研究权限管理和访问控制实现原理的朋友都应该知道RBAC(Role Based Access Control),而OASIS(Organization for the Advancement of Structured Information Standards)是推动RBAC相关标准的积极组织之一。OASIS的XACML(eXtensible Access Control Markup Language),即可扩展的访问控制高标记语言是其中重要的标准。了解,并理解其中设计的机理对我们很有意义。本文是对OASIS“A Brief Introduction to XACML”一文翻译的草稿。写于此,希望可以帮助别人。

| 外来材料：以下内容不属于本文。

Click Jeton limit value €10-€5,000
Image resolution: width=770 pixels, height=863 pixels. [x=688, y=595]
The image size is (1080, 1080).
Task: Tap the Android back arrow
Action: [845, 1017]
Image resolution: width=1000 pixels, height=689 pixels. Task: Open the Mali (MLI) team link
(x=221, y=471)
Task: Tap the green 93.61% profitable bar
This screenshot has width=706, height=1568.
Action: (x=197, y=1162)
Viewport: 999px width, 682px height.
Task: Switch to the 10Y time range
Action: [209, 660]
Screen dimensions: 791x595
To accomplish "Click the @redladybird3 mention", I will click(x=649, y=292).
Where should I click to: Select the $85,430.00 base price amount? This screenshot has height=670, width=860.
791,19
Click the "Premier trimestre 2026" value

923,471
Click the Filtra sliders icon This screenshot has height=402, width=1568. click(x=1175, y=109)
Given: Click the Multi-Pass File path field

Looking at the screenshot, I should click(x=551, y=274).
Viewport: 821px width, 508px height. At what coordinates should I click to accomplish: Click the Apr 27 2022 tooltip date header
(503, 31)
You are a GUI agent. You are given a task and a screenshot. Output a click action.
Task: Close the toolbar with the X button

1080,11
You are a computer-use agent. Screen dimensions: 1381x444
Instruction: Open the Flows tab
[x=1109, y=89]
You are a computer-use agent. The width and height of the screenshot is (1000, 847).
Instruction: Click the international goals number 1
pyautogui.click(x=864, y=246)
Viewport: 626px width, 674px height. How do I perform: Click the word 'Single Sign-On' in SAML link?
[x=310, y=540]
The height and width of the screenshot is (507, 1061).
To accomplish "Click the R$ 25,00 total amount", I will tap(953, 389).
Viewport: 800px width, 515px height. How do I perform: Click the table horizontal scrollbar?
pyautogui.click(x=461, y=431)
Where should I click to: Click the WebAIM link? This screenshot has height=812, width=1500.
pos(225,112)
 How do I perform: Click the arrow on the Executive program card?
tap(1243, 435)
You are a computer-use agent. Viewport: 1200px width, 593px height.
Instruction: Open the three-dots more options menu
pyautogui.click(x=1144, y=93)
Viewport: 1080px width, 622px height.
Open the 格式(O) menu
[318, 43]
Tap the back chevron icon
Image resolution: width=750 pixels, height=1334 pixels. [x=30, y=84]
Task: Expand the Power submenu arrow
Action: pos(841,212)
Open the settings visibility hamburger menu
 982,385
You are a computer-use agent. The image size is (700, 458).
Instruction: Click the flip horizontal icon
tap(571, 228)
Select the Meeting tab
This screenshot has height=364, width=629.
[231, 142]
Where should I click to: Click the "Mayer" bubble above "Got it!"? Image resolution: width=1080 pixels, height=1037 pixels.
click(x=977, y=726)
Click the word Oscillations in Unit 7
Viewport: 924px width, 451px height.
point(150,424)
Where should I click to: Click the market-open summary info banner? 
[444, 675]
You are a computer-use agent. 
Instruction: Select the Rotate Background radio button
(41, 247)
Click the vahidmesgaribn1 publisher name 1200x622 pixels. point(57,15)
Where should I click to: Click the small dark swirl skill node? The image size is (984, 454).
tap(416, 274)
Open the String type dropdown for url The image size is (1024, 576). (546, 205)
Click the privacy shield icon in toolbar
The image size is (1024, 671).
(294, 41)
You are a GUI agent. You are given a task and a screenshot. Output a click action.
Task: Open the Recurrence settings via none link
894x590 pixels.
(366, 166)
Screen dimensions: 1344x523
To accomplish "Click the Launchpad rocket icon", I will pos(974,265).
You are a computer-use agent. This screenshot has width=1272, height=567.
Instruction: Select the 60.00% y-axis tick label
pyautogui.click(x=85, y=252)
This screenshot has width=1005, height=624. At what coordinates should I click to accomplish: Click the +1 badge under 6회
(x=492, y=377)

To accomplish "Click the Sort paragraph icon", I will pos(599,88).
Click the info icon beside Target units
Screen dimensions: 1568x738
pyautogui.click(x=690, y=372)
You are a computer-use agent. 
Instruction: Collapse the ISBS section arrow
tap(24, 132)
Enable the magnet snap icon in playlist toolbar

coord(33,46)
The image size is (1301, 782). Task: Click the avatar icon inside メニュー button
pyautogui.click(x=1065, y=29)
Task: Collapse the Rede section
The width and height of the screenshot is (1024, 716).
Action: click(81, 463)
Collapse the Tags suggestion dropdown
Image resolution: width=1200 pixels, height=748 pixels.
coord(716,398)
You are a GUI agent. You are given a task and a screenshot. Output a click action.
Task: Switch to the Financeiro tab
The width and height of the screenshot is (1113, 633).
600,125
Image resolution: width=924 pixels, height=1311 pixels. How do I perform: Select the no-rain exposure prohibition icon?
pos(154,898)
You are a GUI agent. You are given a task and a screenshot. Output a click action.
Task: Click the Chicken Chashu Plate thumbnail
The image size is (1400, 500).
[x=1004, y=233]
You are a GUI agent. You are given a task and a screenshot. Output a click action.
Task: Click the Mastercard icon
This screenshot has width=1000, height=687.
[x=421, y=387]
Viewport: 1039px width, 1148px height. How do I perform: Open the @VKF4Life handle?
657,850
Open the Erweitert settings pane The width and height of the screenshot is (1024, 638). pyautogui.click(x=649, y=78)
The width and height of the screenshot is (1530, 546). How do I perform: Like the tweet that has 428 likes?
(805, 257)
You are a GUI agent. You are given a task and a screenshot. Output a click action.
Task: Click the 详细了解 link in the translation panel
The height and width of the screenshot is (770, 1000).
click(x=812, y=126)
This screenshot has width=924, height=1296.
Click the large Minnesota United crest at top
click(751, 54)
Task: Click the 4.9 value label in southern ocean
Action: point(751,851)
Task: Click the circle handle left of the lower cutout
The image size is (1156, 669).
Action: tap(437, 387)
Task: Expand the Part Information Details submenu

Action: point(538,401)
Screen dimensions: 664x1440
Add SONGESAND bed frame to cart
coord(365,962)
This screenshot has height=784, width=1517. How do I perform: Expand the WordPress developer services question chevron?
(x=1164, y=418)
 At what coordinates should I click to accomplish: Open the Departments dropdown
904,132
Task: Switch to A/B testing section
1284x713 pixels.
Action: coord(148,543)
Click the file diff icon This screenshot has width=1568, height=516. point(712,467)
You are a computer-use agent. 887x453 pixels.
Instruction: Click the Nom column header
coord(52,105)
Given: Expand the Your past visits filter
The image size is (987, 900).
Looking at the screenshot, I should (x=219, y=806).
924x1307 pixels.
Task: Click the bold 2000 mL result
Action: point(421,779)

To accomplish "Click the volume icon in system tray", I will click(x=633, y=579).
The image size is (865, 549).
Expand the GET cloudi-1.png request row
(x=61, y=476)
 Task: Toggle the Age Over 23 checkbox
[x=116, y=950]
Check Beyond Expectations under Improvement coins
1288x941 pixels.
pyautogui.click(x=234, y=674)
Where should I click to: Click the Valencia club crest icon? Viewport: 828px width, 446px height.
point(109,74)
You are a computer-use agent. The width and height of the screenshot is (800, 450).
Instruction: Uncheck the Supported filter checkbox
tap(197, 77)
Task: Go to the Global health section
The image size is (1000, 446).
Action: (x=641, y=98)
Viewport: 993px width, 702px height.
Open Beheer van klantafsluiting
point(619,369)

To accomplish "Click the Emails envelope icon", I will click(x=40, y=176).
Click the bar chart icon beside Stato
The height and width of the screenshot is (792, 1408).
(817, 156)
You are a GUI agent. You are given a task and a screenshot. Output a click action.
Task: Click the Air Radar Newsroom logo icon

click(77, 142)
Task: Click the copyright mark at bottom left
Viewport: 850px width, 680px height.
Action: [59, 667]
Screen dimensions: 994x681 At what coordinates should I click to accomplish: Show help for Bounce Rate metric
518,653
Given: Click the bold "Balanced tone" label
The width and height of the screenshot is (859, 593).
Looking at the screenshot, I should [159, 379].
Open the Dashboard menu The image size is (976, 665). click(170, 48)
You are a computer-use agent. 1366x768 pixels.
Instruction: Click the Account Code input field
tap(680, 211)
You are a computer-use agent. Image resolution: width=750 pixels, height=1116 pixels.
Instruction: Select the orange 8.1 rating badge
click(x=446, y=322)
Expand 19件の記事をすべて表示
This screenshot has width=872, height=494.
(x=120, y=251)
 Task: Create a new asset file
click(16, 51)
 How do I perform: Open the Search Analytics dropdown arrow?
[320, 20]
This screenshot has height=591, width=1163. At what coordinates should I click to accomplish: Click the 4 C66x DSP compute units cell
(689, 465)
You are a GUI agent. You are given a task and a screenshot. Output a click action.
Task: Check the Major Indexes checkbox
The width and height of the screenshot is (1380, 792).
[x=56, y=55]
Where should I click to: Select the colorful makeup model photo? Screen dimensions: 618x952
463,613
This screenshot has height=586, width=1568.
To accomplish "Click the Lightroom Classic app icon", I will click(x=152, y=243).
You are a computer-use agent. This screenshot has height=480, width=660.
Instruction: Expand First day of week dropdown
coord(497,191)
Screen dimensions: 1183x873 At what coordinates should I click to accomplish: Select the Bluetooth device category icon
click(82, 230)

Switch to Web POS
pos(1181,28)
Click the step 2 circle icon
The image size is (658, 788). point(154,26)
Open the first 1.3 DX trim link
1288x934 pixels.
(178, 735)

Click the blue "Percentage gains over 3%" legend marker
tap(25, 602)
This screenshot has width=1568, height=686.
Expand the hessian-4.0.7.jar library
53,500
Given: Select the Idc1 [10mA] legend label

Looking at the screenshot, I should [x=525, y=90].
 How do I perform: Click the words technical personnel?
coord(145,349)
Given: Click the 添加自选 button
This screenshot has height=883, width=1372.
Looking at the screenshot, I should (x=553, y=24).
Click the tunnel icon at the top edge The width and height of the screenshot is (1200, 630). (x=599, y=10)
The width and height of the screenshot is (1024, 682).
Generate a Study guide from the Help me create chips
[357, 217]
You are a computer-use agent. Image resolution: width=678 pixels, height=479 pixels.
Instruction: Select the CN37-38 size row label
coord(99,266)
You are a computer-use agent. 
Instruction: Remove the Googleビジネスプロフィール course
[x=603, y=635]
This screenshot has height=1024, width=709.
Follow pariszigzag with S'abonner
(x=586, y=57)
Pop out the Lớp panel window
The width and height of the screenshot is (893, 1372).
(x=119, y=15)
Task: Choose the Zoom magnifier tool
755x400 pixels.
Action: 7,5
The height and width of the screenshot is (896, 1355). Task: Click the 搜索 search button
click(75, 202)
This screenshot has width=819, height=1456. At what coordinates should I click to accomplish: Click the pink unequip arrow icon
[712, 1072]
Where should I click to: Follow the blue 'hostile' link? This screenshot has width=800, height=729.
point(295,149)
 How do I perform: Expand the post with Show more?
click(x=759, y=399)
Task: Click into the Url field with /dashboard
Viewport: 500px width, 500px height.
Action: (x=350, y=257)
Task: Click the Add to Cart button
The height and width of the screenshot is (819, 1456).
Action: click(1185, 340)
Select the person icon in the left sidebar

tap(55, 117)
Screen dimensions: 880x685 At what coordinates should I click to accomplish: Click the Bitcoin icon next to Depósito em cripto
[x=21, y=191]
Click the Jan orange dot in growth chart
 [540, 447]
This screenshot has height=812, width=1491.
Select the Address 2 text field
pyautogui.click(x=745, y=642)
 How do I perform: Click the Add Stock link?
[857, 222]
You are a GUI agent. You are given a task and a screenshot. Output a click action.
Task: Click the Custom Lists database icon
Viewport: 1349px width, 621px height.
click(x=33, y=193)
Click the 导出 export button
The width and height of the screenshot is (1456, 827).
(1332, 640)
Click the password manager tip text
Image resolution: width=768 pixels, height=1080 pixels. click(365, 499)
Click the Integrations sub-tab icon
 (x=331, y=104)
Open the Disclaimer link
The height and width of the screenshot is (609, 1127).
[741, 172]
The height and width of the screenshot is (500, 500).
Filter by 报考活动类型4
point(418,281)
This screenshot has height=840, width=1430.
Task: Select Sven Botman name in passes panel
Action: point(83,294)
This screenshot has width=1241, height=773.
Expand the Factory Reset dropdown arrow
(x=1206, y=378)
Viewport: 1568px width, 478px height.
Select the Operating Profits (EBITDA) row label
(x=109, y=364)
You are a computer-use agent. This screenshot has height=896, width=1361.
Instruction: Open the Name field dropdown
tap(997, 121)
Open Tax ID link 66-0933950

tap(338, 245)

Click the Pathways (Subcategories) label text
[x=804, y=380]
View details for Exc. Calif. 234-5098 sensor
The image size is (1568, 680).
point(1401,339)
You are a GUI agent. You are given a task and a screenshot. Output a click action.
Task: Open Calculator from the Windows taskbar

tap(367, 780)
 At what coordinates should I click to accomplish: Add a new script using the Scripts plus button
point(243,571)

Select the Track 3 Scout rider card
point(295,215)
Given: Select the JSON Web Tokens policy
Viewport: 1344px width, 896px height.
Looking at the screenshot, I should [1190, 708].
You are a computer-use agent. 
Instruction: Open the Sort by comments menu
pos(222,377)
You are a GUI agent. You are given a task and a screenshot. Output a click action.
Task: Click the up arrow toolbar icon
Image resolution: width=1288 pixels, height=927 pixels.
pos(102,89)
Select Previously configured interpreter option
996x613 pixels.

A Brief Introduction to XACML
一个XACML的简介
最近一次更新: March 14, 2003
摘要:
本文对XACML进行一个简要的介绍。如需对XACML作更多的了解,请访问OASIS的XACML技术委员会网站。
简要的说,XACML是一个通用的访问控制策略定义语言。XACML提供一套语法(使用XML定义)来管理对系统资源的访问。
XACML简介
XACML是一个OASIS标准。该标准是一个描述(访问控制)策略语言,同时也是一个描述访问控制判断请求/应答(request/response)的语言。当然,都是使用XML。策略描述语言用于定义通用的访问控制需求,包括若干标准扩展点来定义新的功能、数据类型、组合逻辑等。(访问控制判断)请求/应答描述语言使得你可以构成一个问询(query)来判断是否一个动作(action)被允许执行,并对结果进行解释。访问请求通常包括关于请求是否被允许的问题,这个问题中包括四个参数:Permit,Deny,Indeterminate(错误发生或需要的参数值不可用,无法进行判断)和Not Applicable(该请求无法被该服务器回应)
典型的机制是这样:当有人试图执行一项资源上的动作时。就会发出一个请求到事实上保护该资源(可能是一个文件系统或Web服务器)的那个装置,该装置被称为PEP(Policy Enforcement Point,策略强制执行点)。PEP会根据请求者的属性、请求资源、动作以及其它的附属信息来构成一个请求(request)。然后<